PAGE EXCERPT:
>> start

Time trials.......... Time trials.............. thats whats its about nowadays. not how fast you can react off the line, but how fast and how well you can handle your car (thats a daily driver) through turns and elevation.
autoX and TT are the only way to (IMHO) prove how well a driver you are. but thats just my view on things.


----------



## VR6 Seige (Sep 8, 2004)

*Re: (rjackson)*

obviously an important topic...
i think in general, VW doesn't get the respect it deserves, but I know what they are about, and I can laught at those who don't. 
For those who talk about the imports, let rice be rice. I'm am seriously getting tired of seeing '93 civics with unpainted body kits and a muffler that makes you cover your ears watching it scrape the ground because they didn't install it right. I see too much of it, but i'm just starting to ignore it. I would never dignify ANY rice with a race.

>> end

DIRECTIVE:
Continue the car forum thread above, picking up after its last sentence.

COLLECTED DATA:

>> start

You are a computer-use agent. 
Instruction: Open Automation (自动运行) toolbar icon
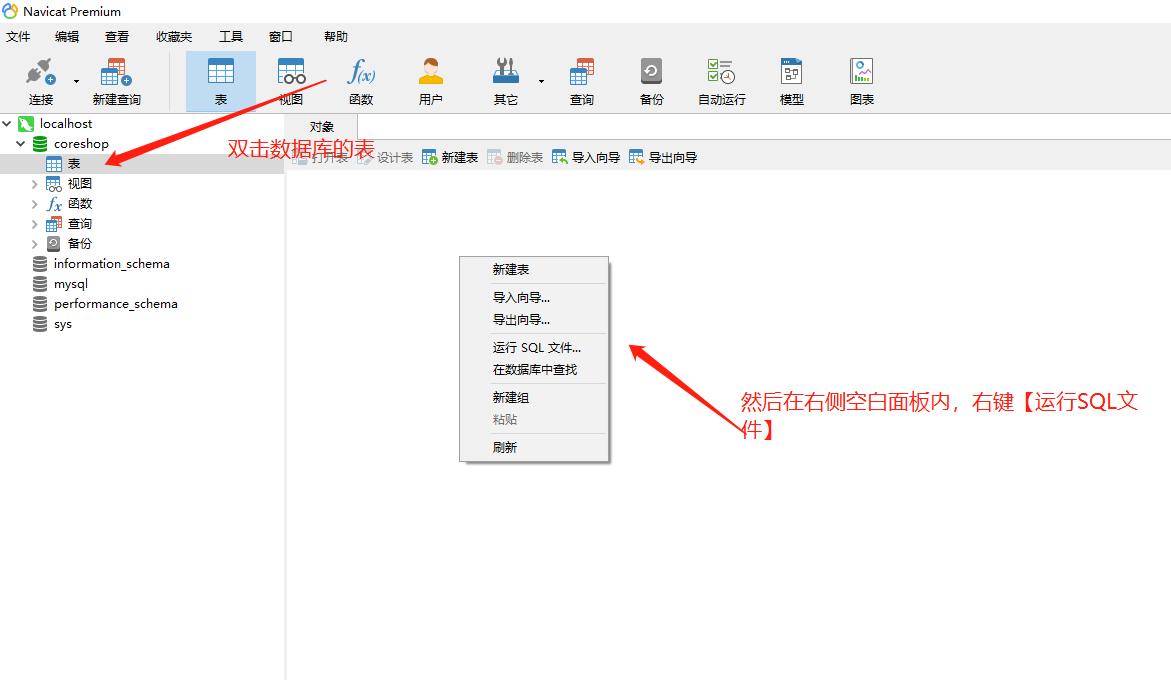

>> end

RESULT BELOW:
For those who say VWs are slow, get a 1.8t or Vr6...do some simple mods (chip, intake, exhaust) and come back to me. 
For those who talk about the drag track, I believe vw's (especially my GTI) was made for the corners. Even as fast as it is off the line and down the straight, you can't beat taking corners 20-30mph above the speed limit w/o a sweat. When me and my buddies go on a run, we dont' go to the highway...as fun as that can be...we hit up our backroads. Nothing like it
VWs are the people's car. They are made for the daily driver, 
and in my opinion, are the nicest cars in their class.










_Modified by VR6 Seige at 4:49 PM 7-28-2005_


----------



## abcdefg1675 (Jul 22, 2005)

*Re: (BetterByDesign)*


_Quote, originally posted by *BetterByDesign* »_"That's a Volkswagen" Kid 2 without hesitation and _with a somewhat corrective tone _to his friend's enthusiasm replied with the "They're slow."








I was shocked, slightly upset and trying not to laugh all at the same time. These kids were hilarious!!























Some kids driving honda civics at my school, said "is that a cadillac?" and the other one said "my car is faster than your cadillac".
Speed wasnt really what I was concerned about. My cadillac sufferes from a post-opec hangover (7000cc and only 180hp, but a LOT of torque). I did a nice 60+ foot long burnout for them.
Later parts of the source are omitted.